Little fuss has been made about the Democratic presidential candidates’ views on higher education spending. The Higher Education and Lifetime Learning Act — proposed last year by Democrats Evan Bayh and Rahm Emanuel and now mired in Congressional committees with other pieces of political profligacy — is a helpful harbinger of their agenda.
Under the Act, an additional $1,000 tax break would be given to college students. Clinton and Obama strongly support these measures, even though the federal government already spends around $68 billion on education every year (more than inheritance and gift taxes put together), including close to $20 billion on post-secondary education.
Education is a “motherhood” area, like health, where sensible analysis is difficult and moral outrage is easy. After all, who doesn’t want our kids to get a good education?
But whether policies affect inquisitive “youth” or endearing children, public spending requires sober analysis. Such analysis, however, is generally not to the liking of the indiscriminately-caring, who like to foist the cost of their pet projects on others.
In fact, economic arguments for additional education spending are hard to make. Rather, a total withdrawal of federal subsidies and a tax on college students may be the best way forward.
THE OLD ARGUMENT for spending public money on education goes back to Adam Smith, who noted in 1776 that “the state derives no inconsiderable advantage from educating the common people.” Left to their own devices, people would not get enough schooling. Even Milton Friedman conceded that in a “stable and democratic society … a minimum degree of literacy and knowledge” might leave a role for government.
A literate, numerate, and civic-minded population will yield a public dividend of lower crime rates, enhanced democratic participation, and higher labor productivity. Indeed, since Smith’s time state subsidy and compulsion of education has helped pull the vast bulk of society from inert ignorance to 99 percent literacy in the U.S. today, up from around 50 percent at Independence.

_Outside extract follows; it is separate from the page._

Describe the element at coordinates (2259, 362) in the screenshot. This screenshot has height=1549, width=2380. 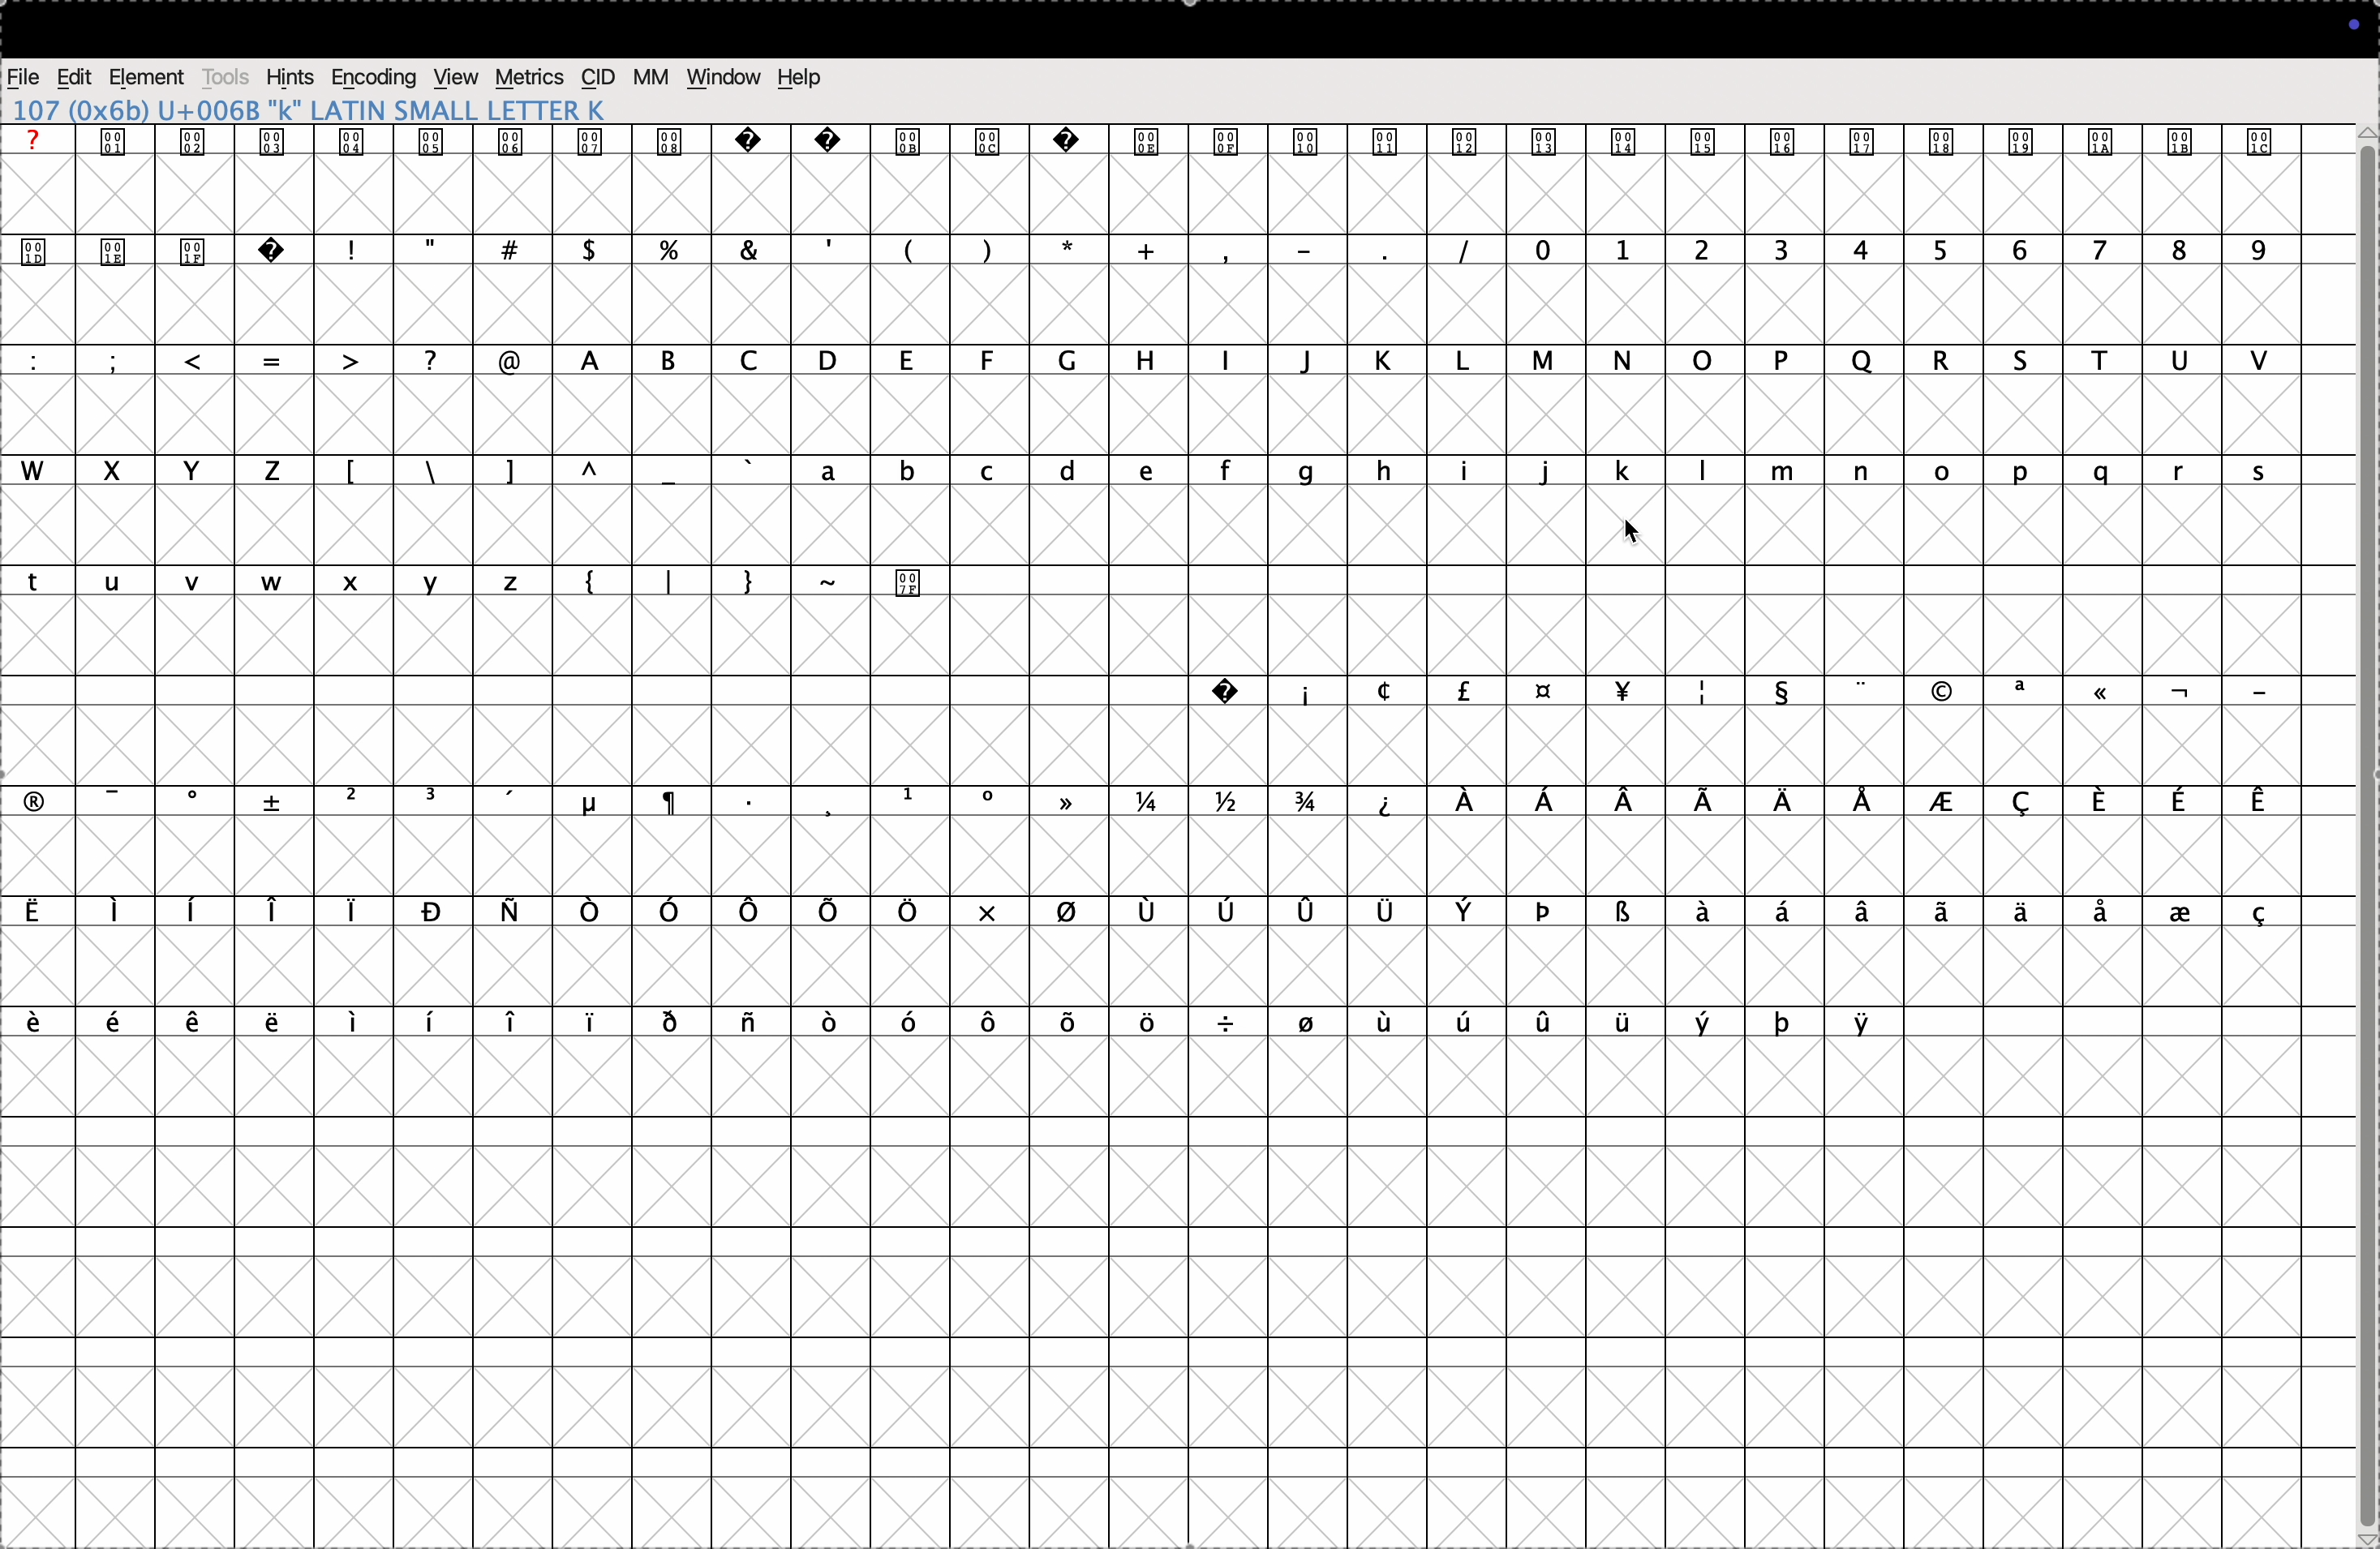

However, private incentives to read and write have strengthened considerably since mandatory education was imposed in the U.S. in the mid-19th century, even among the poor. Back then, the state interfered with poor parents’ desire to send their skinny children to work. Today it is difficult to succeed at the supermarket, let alone find a job, without basic literacy.
I doubt whether all today’s “poor” parents would avoid educating their obese children if government did not insist, especially if income taxes extracted from the working classes were cut by an amount equal to total federal and state education spending, about $600 billion, or $13,000 annually for each of the poorest 40 percent of U.S. households — child or no child.
Nevertheless, for children of the very poor or very careless, state compulsion and provision of basic education remains necessary even today, if only to ensure the truly brilliant among us are not hampered by an unfortunate birth. Smith’s and Friedman’s arguments carry weight for primary and secondary education.
BUT DOES THE OLD public benefit argument apply equally to college education? In my experience, university students fall into two broad camps, the studious and the typical. The former go to increase their own earning potential and study diligently, often in vocational fields like law, medicine, engineering, or accounting. They don’t need any subsidy. The latter go to enjoy themselves and delay finding a job, often stumbling through alcohol-fueled semesters in search of the next party or conquest, and reading the occasional book on the side.
Maybe the studious deserve a subsidy for their determined efforts and higher future tax payments. But frankly, where is the public benefit of middle and upper-class children writing their desultory, unoriginal thoughts down twice a term, and drinking themselves silly for four years (and let’s not kid ourselves about the demographic whose children make up the bulk of typical college enrollments)? The only public dividend these students provide flows directly from alcohol and nightclub companies to private stockholders. Yet public money is poured into the education and maintenance of both.
But this analysis surely neglects the intangible benefits of a less vocational college experience. After all, college years offer the chance to become self-aware, to experience diversity and engage, to be empowered, and learn how to use a library. Can we value these benefits?
It’s difficult, but we can easily value the costs. Having the equivalent of Australia’s entire labor force, around 11 million American adults, idle on college campuses around the country, “studying” subjects of dubious vocational merit at public expense, results in significant waste.
The U.S.’s 146 million-strong labor force generates almost $8 trillion of income every year. We could theoretically increase U.S. annual income by up to $600 billion dollars (Australia’s approximate annual income) by transferring idle college students into the workforce.